[THE RECORDS]:
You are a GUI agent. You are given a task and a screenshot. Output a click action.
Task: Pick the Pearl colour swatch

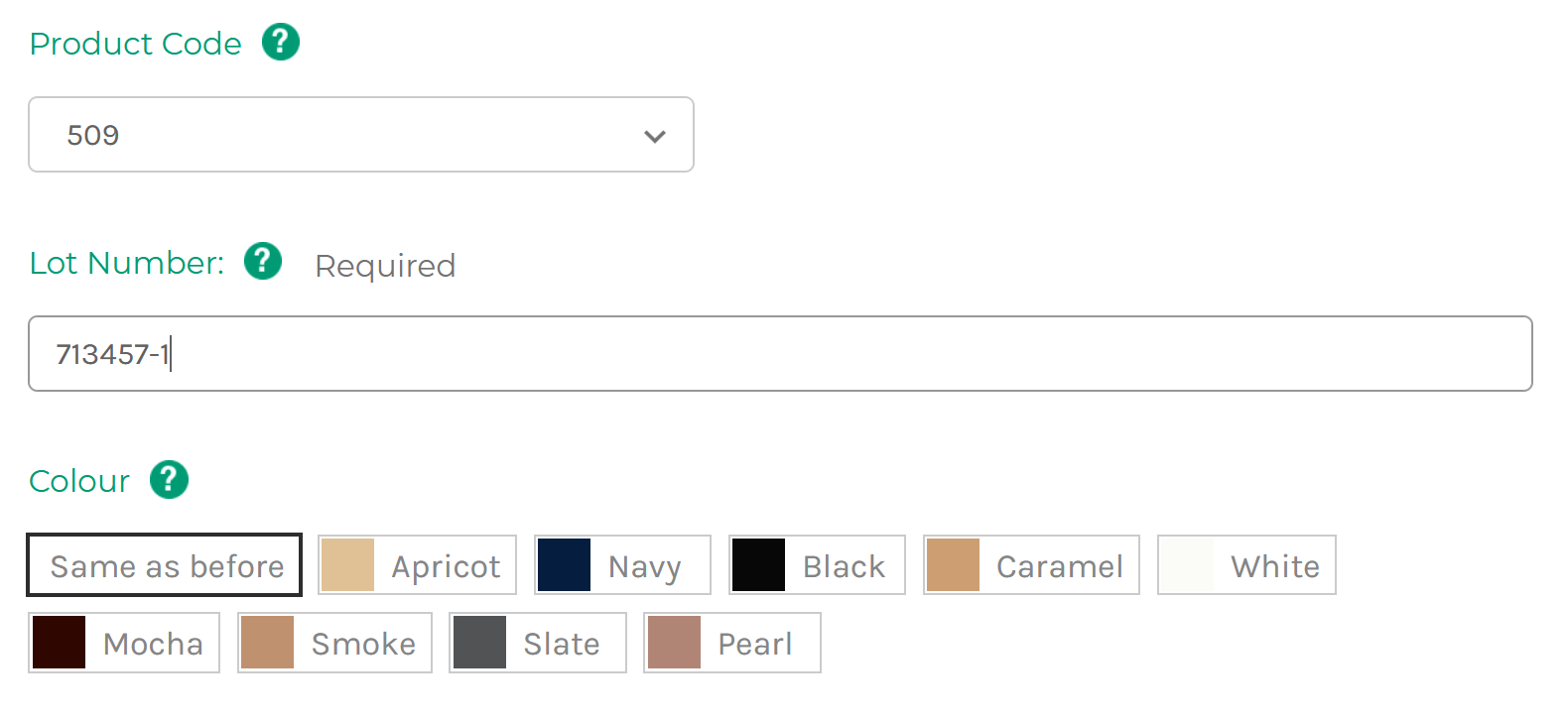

--

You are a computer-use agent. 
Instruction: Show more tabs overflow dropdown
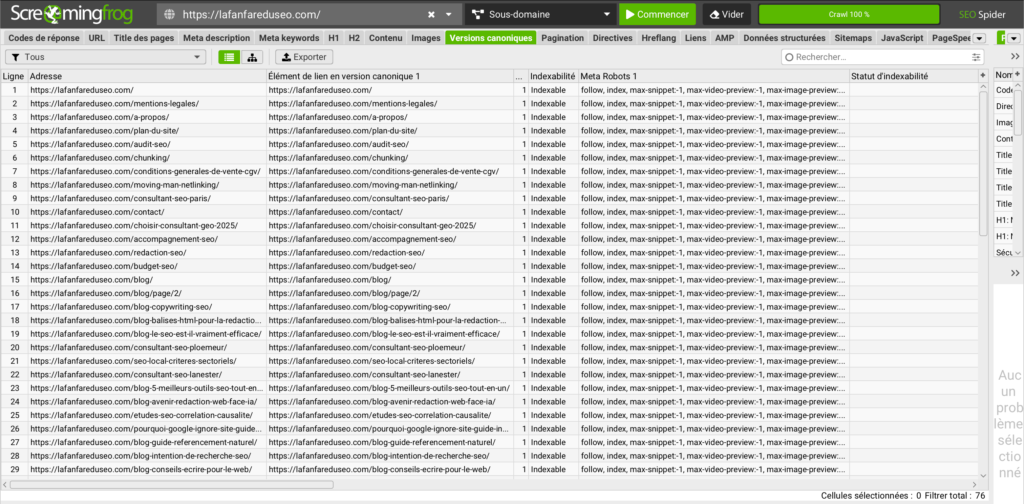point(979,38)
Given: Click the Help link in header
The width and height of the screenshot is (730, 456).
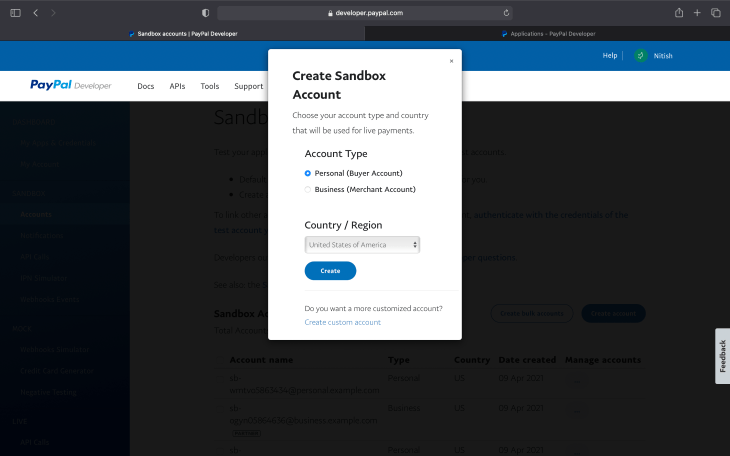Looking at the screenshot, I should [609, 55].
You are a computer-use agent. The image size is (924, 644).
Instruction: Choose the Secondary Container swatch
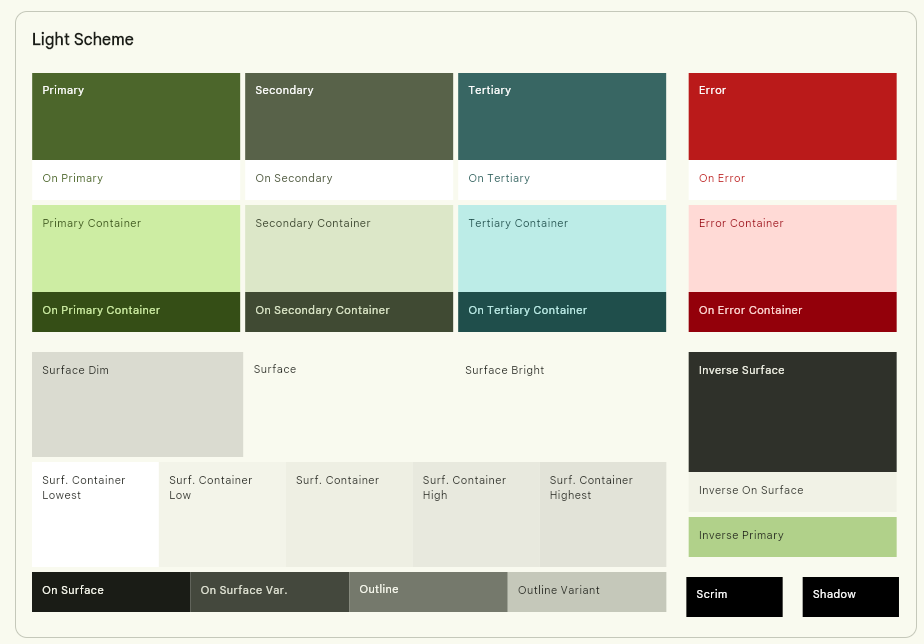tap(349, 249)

[TASK STATEMENT]:
Whenever the string "computer" shows up on a line of the listing, copy that line.

[EXPECTED ANSWER]:
You are a computer-use agent. 
You are a computer-use agent. The image size is (924, 644).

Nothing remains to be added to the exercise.